Dit betekent dat de rol van korpsbeheerders verdwijnt. Daarmee komt een
einde aan de ongeveer 26 verschillende 'eilanden'. Daarnaast komen er
één of meer ondersteunende diensten die zorg dragen voor ondersteunende
bedrijfsvoeringtaken van de politie, zoals ICT, inkoop, huisvesting en
personeelszaken. Deze gaan op in het nog te vormen
politiedienstencentrum (PDC). De vrijkomende financiële middelen komen
ten goede aan de capaciteit van het primaire politieproces, in de
uitbreiding van het blauw op straat en de opsporing.
Tien regionale eenheden
Het landelijke korps zal bestaan uit tien regionale eenheden die zorg
dragen voor onder meer de basispolitiezorg, noodhulp en opsporing. Het
aantal en de grenzen van deze eenheden worden door de minister
vastgesteld. Het gezag op regionaal niveau zal door de
regioburgemeester, de burgemeester van de grootste gemeente, samen met
de hoofdofficier van justitie worden uitgevoerd. De minister van
Veiligheid en Justitie stuurt met beleidsdoelstellingen de politie aan.
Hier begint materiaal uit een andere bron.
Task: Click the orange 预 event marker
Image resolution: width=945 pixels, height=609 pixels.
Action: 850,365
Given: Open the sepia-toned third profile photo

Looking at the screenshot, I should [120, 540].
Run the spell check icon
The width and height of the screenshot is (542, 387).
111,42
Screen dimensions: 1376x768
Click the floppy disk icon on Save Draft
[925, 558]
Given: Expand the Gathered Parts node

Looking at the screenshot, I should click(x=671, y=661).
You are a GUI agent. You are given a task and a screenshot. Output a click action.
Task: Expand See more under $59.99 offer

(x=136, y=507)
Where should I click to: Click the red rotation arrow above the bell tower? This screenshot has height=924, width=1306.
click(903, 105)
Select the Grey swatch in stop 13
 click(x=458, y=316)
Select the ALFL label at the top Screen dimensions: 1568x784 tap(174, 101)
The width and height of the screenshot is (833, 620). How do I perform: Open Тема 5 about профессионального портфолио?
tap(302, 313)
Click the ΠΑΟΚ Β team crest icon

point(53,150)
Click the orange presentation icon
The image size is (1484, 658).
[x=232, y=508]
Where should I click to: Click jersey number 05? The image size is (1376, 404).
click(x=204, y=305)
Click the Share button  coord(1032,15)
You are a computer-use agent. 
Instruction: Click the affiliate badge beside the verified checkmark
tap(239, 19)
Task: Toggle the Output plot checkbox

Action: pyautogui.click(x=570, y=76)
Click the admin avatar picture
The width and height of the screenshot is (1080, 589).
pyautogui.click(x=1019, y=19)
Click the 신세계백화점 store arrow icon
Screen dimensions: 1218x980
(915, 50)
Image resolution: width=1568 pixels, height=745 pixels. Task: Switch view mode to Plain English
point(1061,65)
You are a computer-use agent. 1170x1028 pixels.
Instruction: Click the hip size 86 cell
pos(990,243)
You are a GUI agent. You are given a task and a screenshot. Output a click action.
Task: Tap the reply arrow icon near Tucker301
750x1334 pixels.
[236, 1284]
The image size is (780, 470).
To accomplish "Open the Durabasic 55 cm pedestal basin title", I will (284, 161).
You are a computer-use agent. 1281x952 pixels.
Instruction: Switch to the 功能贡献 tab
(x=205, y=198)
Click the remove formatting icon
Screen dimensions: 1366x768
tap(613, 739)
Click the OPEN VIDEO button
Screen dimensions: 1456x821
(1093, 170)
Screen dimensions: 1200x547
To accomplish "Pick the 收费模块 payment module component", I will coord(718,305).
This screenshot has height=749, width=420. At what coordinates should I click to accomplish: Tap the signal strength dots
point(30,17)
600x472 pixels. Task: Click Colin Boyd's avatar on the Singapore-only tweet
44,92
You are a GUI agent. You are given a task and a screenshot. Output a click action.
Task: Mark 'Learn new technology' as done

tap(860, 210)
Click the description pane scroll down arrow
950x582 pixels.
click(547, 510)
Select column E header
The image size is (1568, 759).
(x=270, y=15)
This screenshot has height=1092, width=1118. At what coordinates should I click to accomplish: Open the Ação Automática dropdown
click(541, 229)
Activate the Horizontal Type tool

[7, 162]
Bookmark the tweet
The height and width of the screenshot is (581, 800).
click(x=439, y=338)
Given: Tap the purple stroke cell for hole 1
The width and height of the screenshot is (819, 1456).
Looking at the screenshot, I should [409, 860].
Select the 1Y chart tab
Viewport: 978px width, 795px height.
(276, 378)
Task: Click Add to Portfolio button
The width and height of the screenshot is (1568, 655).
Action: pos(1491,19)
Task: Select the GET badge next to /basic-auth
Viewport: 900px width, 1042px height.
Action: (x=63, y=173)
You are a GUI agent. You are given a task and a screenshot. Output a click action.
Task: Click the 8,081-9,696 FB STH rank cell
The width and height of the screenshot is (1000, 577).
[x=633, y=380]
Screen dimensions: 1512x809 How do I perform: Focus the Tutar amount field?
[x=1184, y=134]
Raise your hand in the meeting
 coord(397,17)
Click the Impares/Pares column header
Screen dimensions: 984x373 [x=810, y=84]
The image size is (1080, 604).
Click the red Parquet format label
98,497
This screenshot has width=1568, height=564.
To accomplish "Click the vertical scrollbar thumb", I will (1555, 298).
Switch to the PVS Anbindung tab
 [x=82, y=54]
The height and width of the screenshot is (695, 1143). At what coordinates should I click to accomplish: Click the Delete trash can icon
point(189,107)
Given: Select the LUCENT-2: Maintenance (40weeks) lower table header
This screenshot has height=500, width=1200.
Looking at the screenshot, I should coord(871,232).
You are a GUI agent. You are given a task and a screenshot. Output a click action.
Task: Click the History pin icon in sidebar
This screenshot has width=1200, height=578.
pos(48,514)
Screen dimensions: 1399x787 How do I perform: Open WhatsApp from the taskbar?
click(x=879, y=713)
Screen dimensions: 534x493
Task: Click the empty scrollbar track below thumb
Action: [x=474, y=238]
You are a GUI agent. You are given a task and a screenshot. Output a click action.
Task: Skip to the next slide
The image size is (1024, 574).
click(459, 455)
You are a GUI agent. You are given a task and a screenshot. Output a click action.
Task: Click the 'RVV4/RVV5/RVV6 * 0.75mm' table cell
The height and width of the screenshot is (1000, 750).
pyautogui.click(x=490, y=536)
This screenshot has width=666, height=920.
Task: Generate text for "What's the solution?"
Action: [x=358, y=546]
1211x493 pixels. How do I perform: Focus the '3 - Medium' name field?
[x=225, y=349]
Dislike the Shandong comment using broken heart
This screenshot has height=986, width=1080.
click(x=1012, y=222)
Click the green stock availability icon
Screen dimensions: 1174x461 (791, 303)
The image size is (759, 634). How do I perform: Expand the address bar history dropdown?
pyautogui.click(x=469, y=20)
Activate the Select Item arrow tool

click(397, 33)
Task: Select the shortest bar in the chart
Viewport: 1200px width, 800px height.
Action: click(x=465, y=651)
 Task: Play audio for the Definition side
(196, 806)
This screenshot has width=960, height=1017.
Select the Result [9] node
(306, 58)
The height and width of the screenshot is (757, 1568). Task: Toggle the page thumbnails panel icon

Hij is ook verantwoordelijk voor de financiën en de middelen. Landelijk
komen er ook één of meerdere landelijke afdelingen, zoals de Dienst
Koninklijke Diplomatieke Beveiliging en de Nationale Recherche.
Lokaal verankerd
Minister Opstelten heeft gezegd dat "de veiligheid voor burgers en het
werk van de agent centraal staan bij het vormgeven van de nationale
politie". De politie moet haar basis dicht bij de burger hebben en
daarom wijzigt het gezag over de politie niet. De burgemeester blijft
de politie aansturen bij het handhaven van de openbare orde en
hulpverlening. En de officier van justitie blijft aansturen bij de
strafrechtelijke handhaving van de rechtsorde en taken ten dienste van
justitie. Wat wel nieuw is, is de formele rol van de gemeenteraad. De
raad wordt direct betrokken bij de totstandkoming van het beleidsplan,
waarin onder andere de verdeling van de capaciteit wordt geregeld. Ook
dient de burgemeester verantwoording af te leggen over het gevoerde
veiligheidsbeleid. Op deze manier wordt de democratische betrokkenheid
van de gemeenteraad versterkt.
Personeel, arbeidsvoorwaarden en rechtspositie
Een aantal jaar geleden is de lijn ingezet om de arbeidsvoorwaarden te
harmoniseren en standaardiseren. Met de nieuwe Politiewet wordt deze
trend verder doorgezet. Het streven is een uniforme rechtspositie voor
alle politieambtenaren. Ook wordt de positie van de klokkenluider in
dit wetsvoorstel beter beschermd.
Conclusie ACP
De ACP is in principe vóór de gekozen lijn van het kabinet om een
landelijk politiekorps in te richten, onder leiding van één 'blauwe'
korpschef. Dit schept voor alle betrokken partijen duidelijkheid in de
aansturing van de politie. Daarbij vindt de ACP het wel belangrijk dat
de betreffende korpschef een bepaalde mate van onafhankelijkheid en
ruimte krijgt om vanuit de eigen professionaliteit te functioneren. Of
de minister van Veiligheid en Justitie in staat zal zijn om zijn doelen
daadwerkelijk te realiseren, dat zal nog moeten blijken. Er zal veel
afhangen van de keuzes die gemaakt worden, maar ook van het politieke
krachtenveld. De ACP is van mening dat dit wetsvoorstel een goede kans
is om de politie efficiënter en effectiever aan te sturen. Het
terugdringen van de bureaucratie zal afhankelijk zijn van de wijze
waarop de minister van Veiligheid en Justitie dit wil aanpakken. Hij
heeft voldoende mogelijkheden en middelen in de wet om nadrukkelijk op
de politie te sturen. De politie dicht bij de burger, voldoende
veiligheid voor de diender op straat, ontwikkeling in het vak en de
professionaliteit van de politieman/-vrouw en het terugdringen van de
bureaucratische last zijn wat de ACP betreft kernpunten waar zij de
minister aan zal houden.
Concreet beleid
Uiteindelijk gaat het om het bevorderen van een veiliger leefomgeving
en een effectievere opsporing. Naast een goede structuur zijn voor de
politiesector goed personeelsbeleid, goede arbeidsvoorwaarden en goede
middelen, zoals uitrusting, ICT-voorzieningen en voertuigen, cruciaal
om dit doel te bereiken. De nieuwe politiewet biedt in ieder geval de
mogelijkheid om deze zaken te realiseren. De toekomst zal ons leren of
deze voornemens zullen uitmonden in concreet beleid die bijdragen aan
bovenstaande uitgangspunten en een goede uitvoering.